Investigators say evidence from a searched apartment tied a 9mm handgun to the killing of a 56-year-old man outside his sister’s home.
BARTOW, Fla. — A 48-year-old Bartow man has been charged with second-degree murder after investigators said he shot and killed his downstairs neighbor late March 26 at an apartment complex, then kept the suspected weapon in a closet inside the unit he shared with his mother.
Authorities say the case moved quickly from a violent death investigation to a murder arrest after detectives linked physical evidence from the scene to items found inside the suspect’s apartment. The victim, 56-year-old Jeffrey Blevins, was found outside the apartment he shared with his sister at Fountain Place Apartments. Sheriff Grady Judd said the motive remains unknown, but investigators say the evidence trail was strong enough to support a murder charge and may lead to a more serious count as the case develops.
Blevins was outside around 11 p.m. Thursday, March 26, talking by phone with his mother, according to investigators. During that call, his mother heard what sounded like a sudden collapse, and he stopped responding. She then called Blevins’ sister, who stepped outside and found him badly wounded in a pool of blood. Bartow police officers reached the complex within minutes of the 911 call and asked the Polk County Sheriff’s Office to assist. Detectives determined that Blevins had suffered a fatal gunshot wound and recovered a 9mm casing at the scene. By Monday, Judd said the case had turned on “old-fashioned detective work,” describing an inquiry that began without video footage or an eyewitness account of the shooting itself.
Investigators said the break came as detectives spoke with residents and other witnesses at the complex. According to the sheriff’s office, one resident reported that David Richard Morris had behaved aggressively toward other tenants.
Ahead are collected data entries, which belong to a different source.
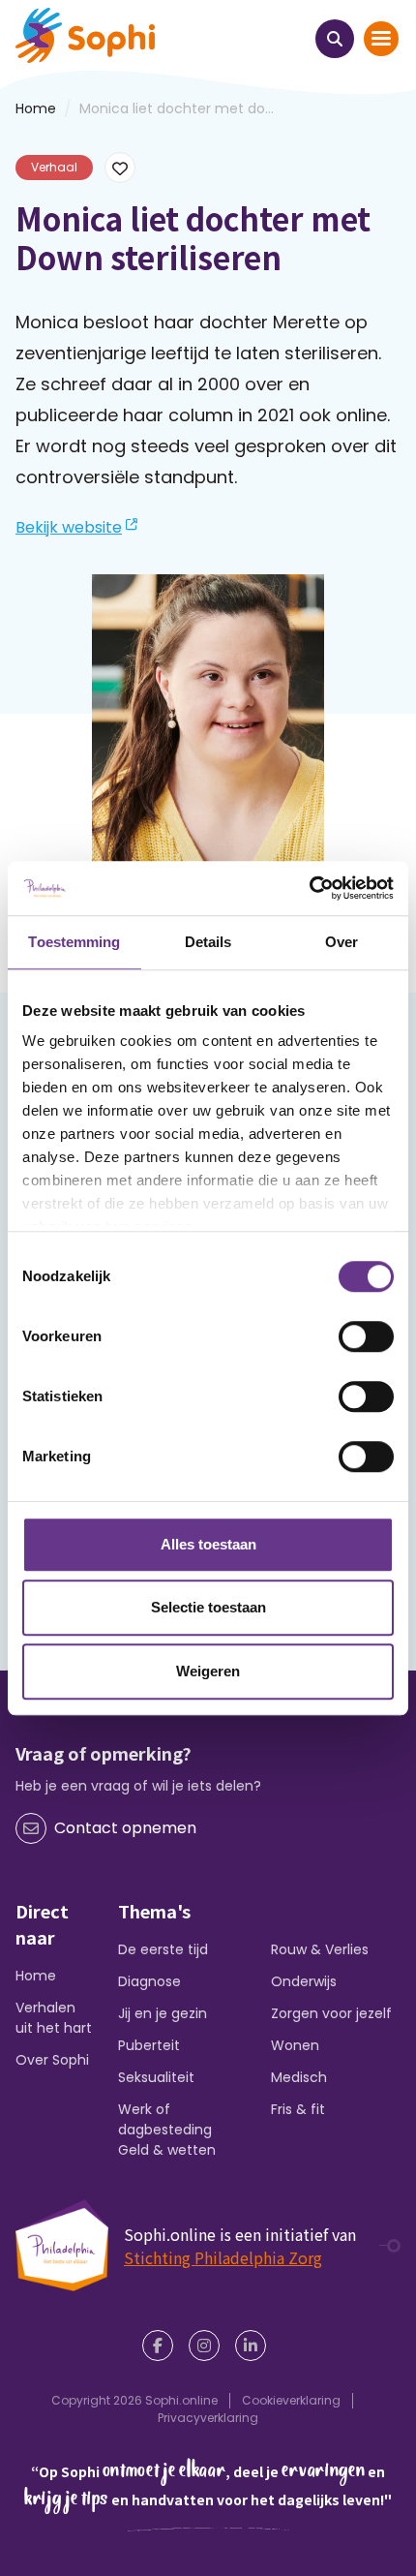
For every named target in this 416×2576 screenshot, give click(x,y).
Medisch (299, 2077)
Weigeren (208, 1671)
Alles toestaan (208, 1544)
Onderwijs (304, 1981)
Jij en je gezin (162, 2013)
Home (35, 1975)
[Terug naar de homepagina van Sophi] (85, 35)
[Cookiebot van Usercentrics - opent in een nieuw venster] (309, 888)
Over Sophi (52, 2060)
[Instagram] (208, 2345)
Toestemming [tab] (74, 942)
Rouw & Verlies (320, 1949)
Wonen (295, 2045)
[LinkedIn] (254, 2345)
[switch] (366, 1336)
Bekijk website (68, 527)
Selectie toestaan (208, 1607)
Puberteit (149, 2045)
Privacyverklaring (208, 2417)
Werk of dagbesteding (165, 2119)
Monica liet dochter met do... (176, 108)
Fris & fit (298, 2109)
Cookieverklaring (291, 2400)
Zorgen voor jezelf (331, 2013)
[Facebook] (161, 2345)
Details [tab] (208, 942)
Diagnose (149, 1981)
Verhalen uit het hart (53, 2018)
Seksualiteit (156, 2077)
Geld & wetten (167, 2150)
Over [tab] (341, 942)
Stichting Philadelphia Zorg (223, 2257)
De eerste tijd (163, 1949)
Another said Morris had a confrontation with Blevins before the killing. Judd also said detectives interviewed a man who claimed Morris had bragged about his gun while using methamphetamine in the past. Those statements helped detectives build enough probable cause to seek a search warrant for Morris’ apartment, which was directly above Blevins’ unit. Inside, investigators said they found a 9mm handgun in a backpack or closet area, along with a towel, shoes and clothing that appeared to have blood on them. Authorities later said ballistic testing confirmed that shell casing samples from the recovered handgun matched the casing found at the killing scene.
The sheriff’s office said forensic work became the backbone of the case. Investigators entered shell casing samples into the National Integrated Ballistic Information Network, commonly called NIBIN, and said the comparison showed the gun recovered from Morris’ apartment was the murder weapon. Judd said detectives also found what appeared to be blood evidence on the firearm itself and on other items in the residence. Those findings gave the investigation a clearer path after what officials described as an early dead end. Even so, several central questions remain unresolved. Authorities have not publicly described a clear motive, and Judd said there was no camera footage showing the shooting. Investigators also have not publicly detailed the exact moments before the gunfire or said whether Morris and Blevins had an ongoing dispute beyond the reported earlier confrontation.
Morris was first taken into custody during the apartment search, when investigators said he refused to remain seated and interfered with detectives by yelling as they worked. The sheriff’s office said he was initially booked on misdemeanor counts of resisting and interfering with a traffic control device after deputies found two street signs in his possession. As forensic results came back, detectives added a second-degree murder charge tied to Blevins’ death. Judd said Monday that the charge could be upgraded to first-degree murder as the investigation continues, though no such upgrade had been announced at that point. Morris was being held without bond. Any future charging decision is expected to depend on additional review of witness accounts, forensic evidence and the timeline that prosecutors believe they can prove in court.
The killing shook a modest apartment complex where neighbors, relatives and investigators were suddenly pulled into a homicide case that began with a routine phone call home. Blevins, according to Judd, had been living with his sister in the complex and was described by authorities as easygoing and non-confrontational. Officials have not released a broader portrait of Morris beyond allegations gathered during the case and the sheriff’s own remarks at a news conference. Bartow Police Chief Stephen Walker said the arrest reflected close work between city police and sheriff’s detectives. The scene itself offered little immediate clarity, officials said, making each interview and each piece of physical evidence more important. By the time of the arrest announcement, investigators were presenting the case as one built from fragments that gradually pointed to the upstairs neighbor.
The case now stands at the charging stage, with Morris jailed and detectives still working to answer why Blevins was killed. The next milestone is likely a court appearance as prosecutors decide whether the second-degree murder count will remain or be revised.
Author note: Last updated April 1, 2026.